[Try it]
Gather every line in the records below that contains the word "Girl".

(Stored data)
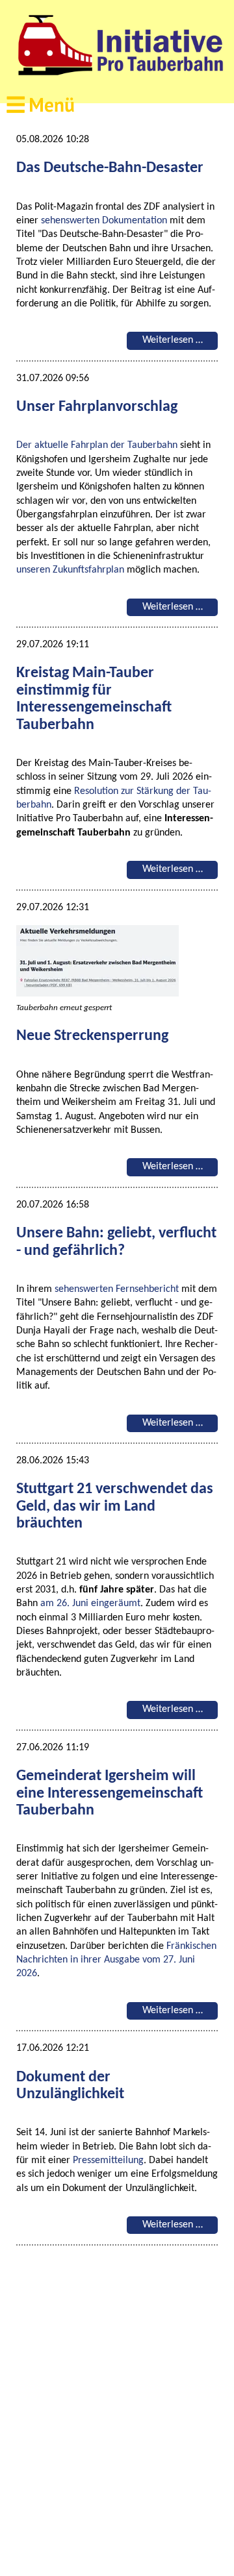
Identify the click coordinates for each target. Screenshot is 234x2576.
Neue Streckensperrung (92, 1036)
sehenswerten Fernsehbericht (117, 1289)
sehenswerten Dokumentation (104, 221)
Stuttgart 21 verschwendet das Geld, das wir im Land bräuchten (114, 1506)
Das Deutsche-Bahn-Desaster (109, 168)
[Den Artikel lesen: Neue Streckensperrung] (102, 994)
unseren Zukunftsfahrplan (70, 570)
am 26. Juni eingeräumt (90, 1603)
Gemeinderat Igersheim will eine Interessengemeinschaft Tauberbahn (109, 1793)
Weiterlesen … (180, 342)
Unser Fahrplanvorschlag (96, 407)
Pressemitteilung (108, 2160)
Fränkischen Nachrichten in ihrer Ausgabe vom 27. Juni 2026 (116, 1960)
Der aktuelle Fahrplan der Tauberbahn (96, 445)
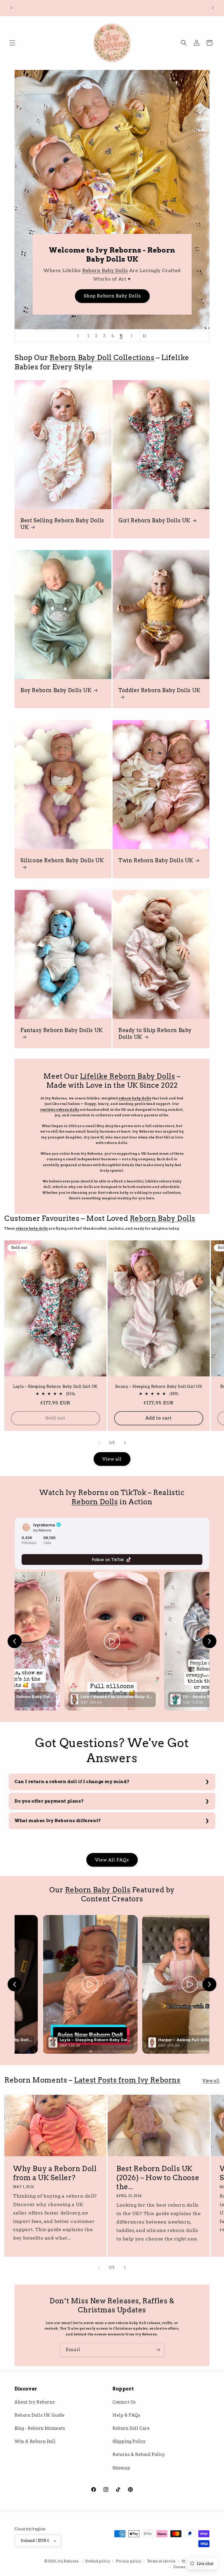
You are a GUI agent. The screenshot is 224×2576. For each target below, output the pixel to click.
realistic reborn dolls (59, 1110)
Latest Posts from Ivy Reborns (127, 2080)
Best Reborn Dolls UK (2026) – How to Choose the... (157, 2177)
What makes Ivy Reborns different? (58, 1820)
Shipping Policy (129, 2441)
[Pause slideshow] (146, 335)
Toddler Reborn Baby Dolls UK (159, 690)
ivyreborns (44, 1524)
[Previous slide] (78, 335)
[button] (12, 42)
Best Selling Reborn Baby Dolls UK (62, 523)
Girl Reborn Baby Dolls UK (154, 520)
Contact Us (124, 2402)
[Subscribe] (157, 2350)
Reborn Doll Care (131, 2428)
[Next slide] (131, 335)
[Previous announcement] (11, 7)
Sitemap (121, 2468)
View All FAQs (112, 1860)
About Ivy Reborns (35, 2402)
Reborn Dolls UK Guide (40, 2415)
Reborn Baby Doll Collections (102, 357)
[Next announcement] (212, 7)
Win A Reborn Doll (35, 2441)
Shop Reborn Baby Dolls (44, 296)
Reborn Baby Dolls (37, 271)
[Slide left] (99, 1442)
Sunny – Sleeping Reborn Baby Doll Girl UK (158, 1386)
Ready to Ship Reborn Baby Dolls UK (155, 1033)
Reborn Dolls (94, 1502)
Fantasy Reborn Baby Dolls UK (61, 1030)
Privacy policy (128, 2561)
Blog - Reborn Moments (40, 2428)
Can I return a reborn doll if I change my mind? (72, 1781)
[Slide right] (124, 1442)
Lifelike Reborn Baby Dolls (127, 1076)
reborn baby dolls (135, 1098)
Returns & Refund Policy (139, 2454)
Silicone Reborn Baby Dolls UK (62, 860)
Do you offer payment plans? (49, 1801)
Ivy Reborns (68, 2561)
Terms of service (161, 2561)
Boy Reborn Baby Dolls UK (56, 690)
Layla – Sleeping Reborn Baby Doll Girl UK (55, 1386)
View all (112, 1459)
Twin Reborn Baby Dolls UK (155, 860)
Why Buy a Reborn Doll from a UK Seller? (55, 2173)
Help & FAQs (127, 2415)
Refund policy (97, 2561)
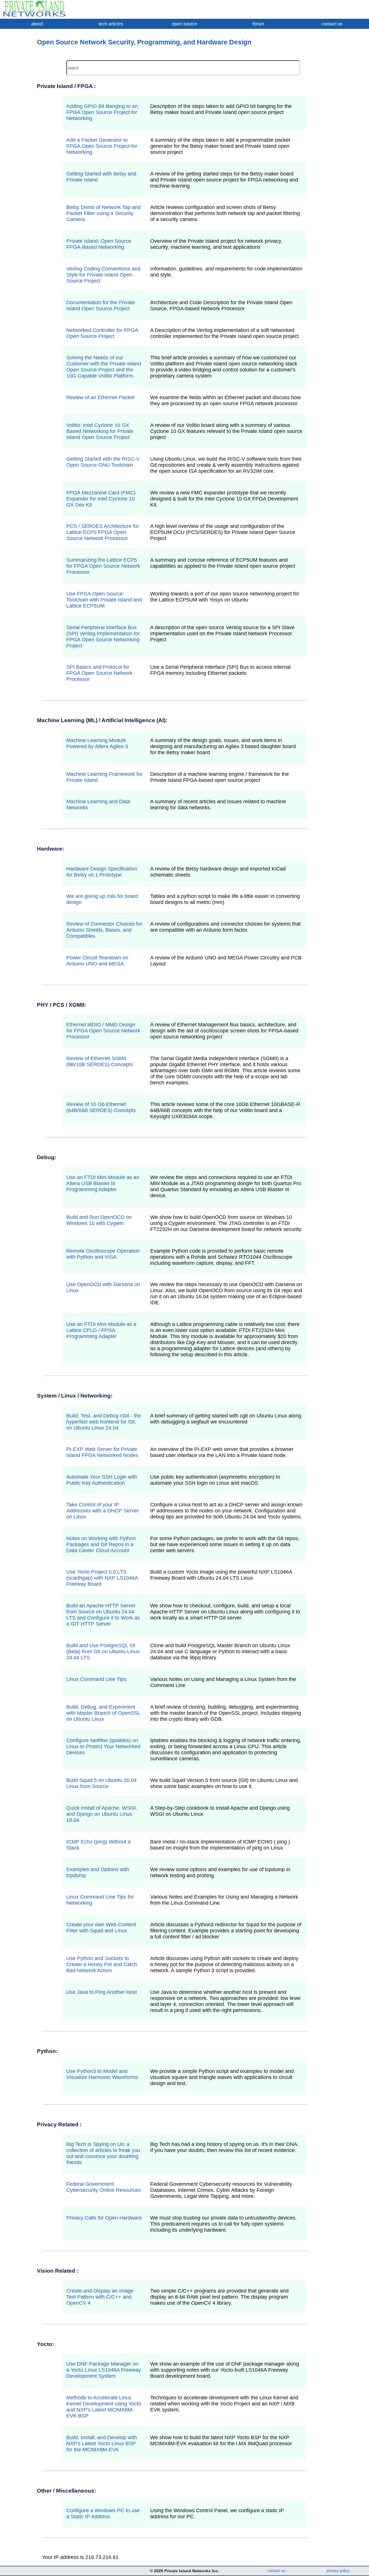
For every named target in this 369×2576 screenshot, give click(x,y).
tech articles (111, 23)
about (37, 23)
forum (258, 23)
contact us (332, 23)
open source (184, 23)
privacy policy (338, 2570)
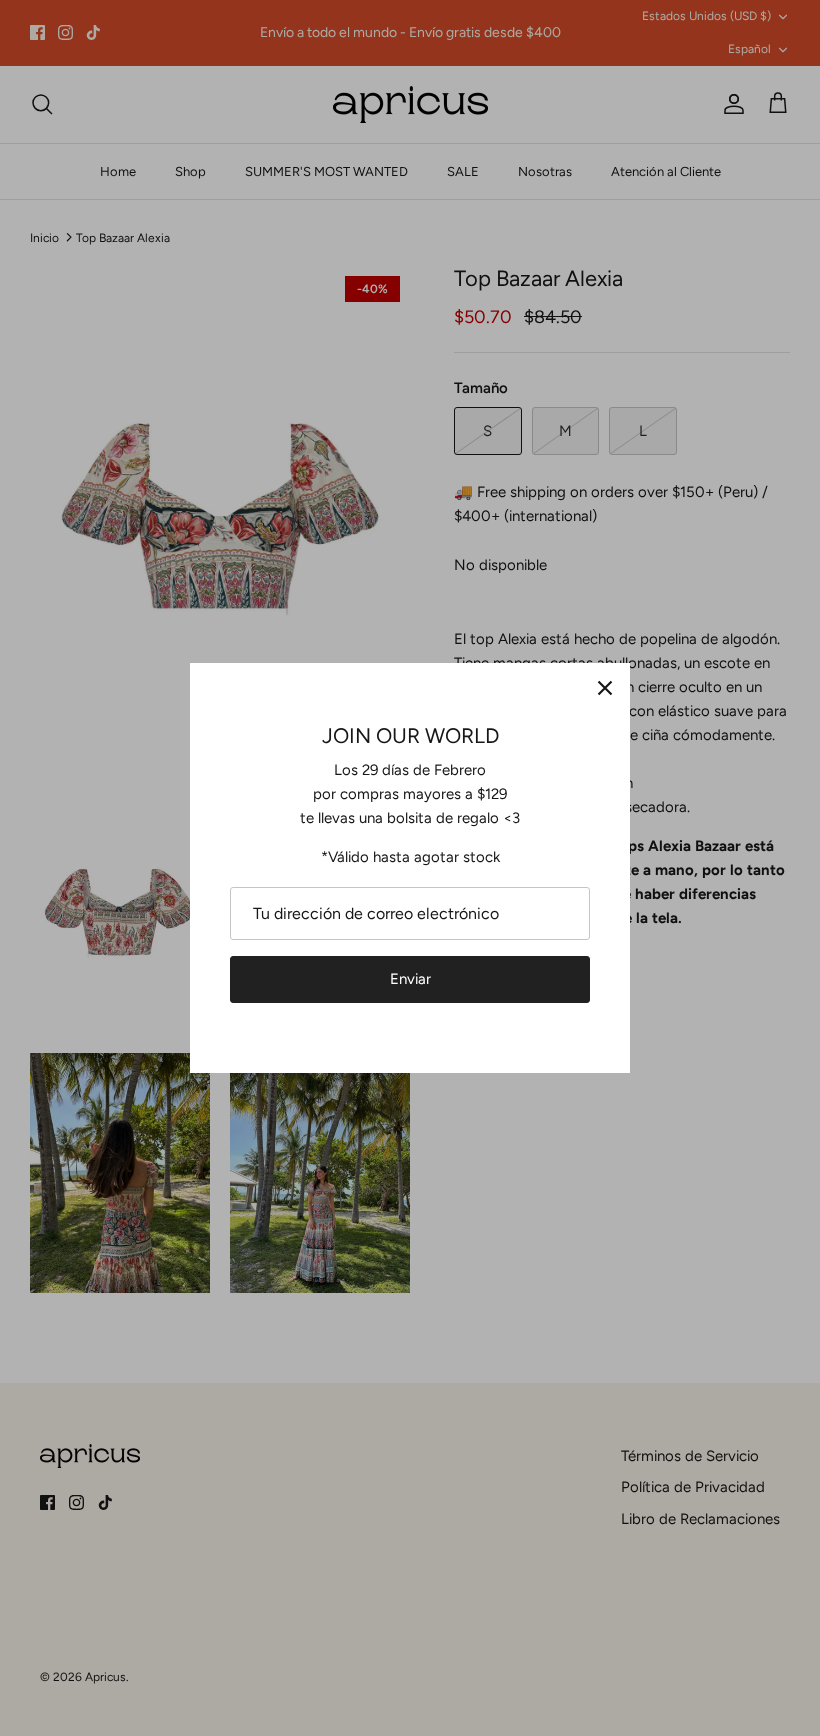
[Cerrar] (605, 688)
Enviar (410, 979)
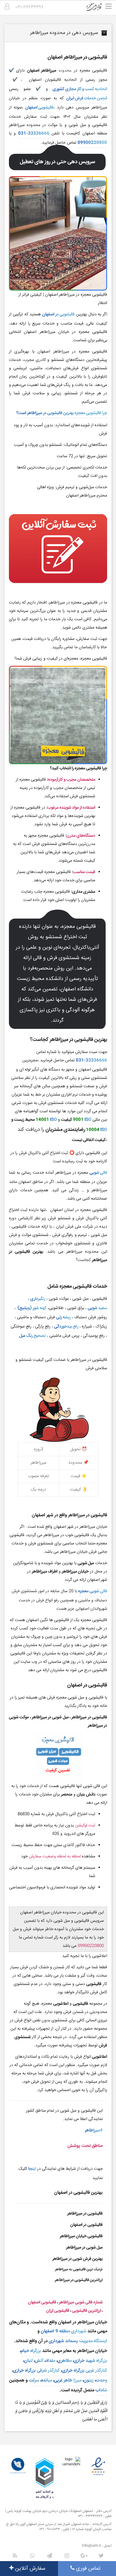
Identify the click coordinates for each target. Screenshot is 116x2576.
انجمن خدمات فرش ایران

[Exercise output]
Girl Reborn Baby Dolls UK (154, 520)
Sunny – Sleeping Reborn Baby Doll Girl UK (158, 1386)
Layla – Sleeping Reborn Baby Doll Girl UK (55, 1386)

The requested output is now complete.